Because of convective motion in the Earth mantle, the temperature in the convective mantle shows relatively little variation. Convection acts as an efficient mixing process. For instance, in the lithosphere, temperature increases from ca. 0ºC at the surface to 1300ºC at depth of 100-200 km. In contrast, from the top of the convective mantle (i.e. the base of the lithosphere) to the core/mantle boundary (i.e. a distance of ca. 2700-2800km) temperature increases by only ~3000ºC. Nevertheless, temperature gradient in the lithospheric mantle, and therefore mantle heat flow entering the crust shows a relatively larger variability, which impacts on the lithospheric geotherm. This variation of temperature gradient is largely due to variation of lithospheric thickness.

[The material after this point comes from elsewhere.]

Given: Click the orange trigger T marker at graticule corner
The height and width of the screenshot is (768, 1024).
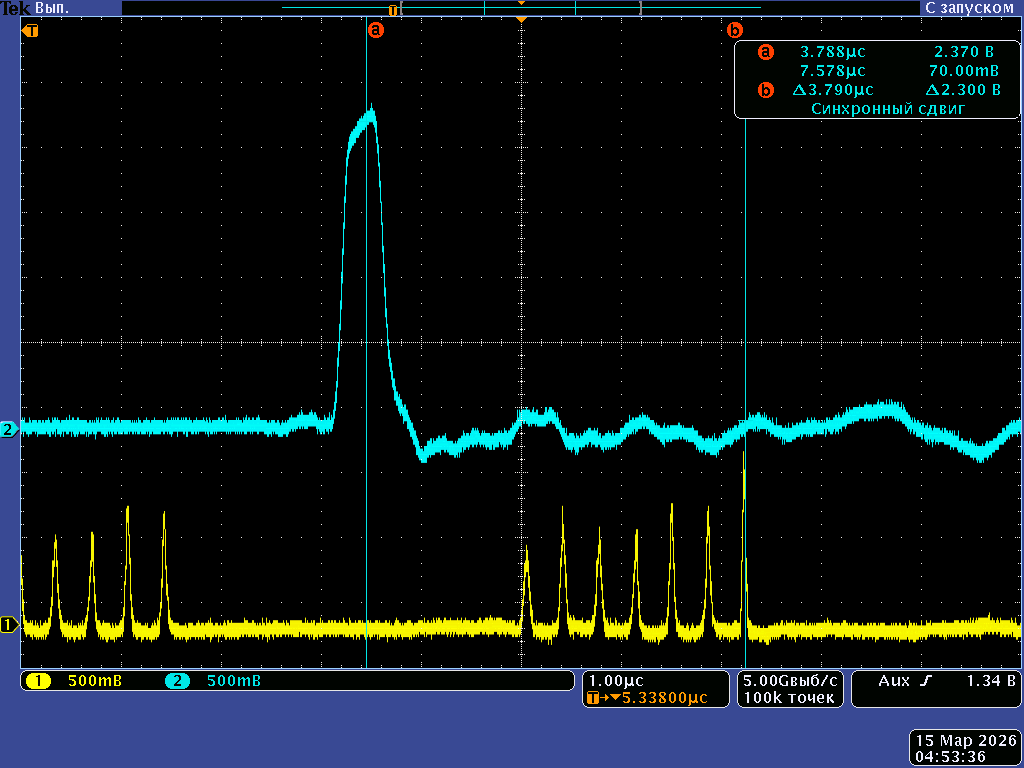Looking at the screenshot, I should pos(32,30).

The graph on the right illustrates the sensitivity of the geotherm to the mantle heat flow, also called basal heat flow. It shows three geotherms calculated assuming same rate of radiogenic heat production, same conductivity and same crustal thickness. Only the mantle heat flow varies. A basal heat flow of 12 x 10^-3 W.m^-2 (yellow geotherm) is characteristic of cold and thick cratonic lithospheres, whereas a basal heat of 36 10^-3 W.m^-2 is representative of thinned lithosphere. Increasing the mantle heat flow from 12 to 36 W.m^-2 double the temperature at the Moho.

The graph on the right illustrates the sensitivity of the geotherm to the thermal conductivity (W.m^-1.K^-1). It shows three geotherms calculated assuming same rate of radiogenic heat production, same same crustal thickness, and same mantle heat flow. The conductivity is known to vary with temperature. Here however, we assume that k is constant through depth. k is proportional to the ability of material to conduct heat away. Therefore the larger the conductivity of rocks the lesser heat they can store and the cooler the geotherm.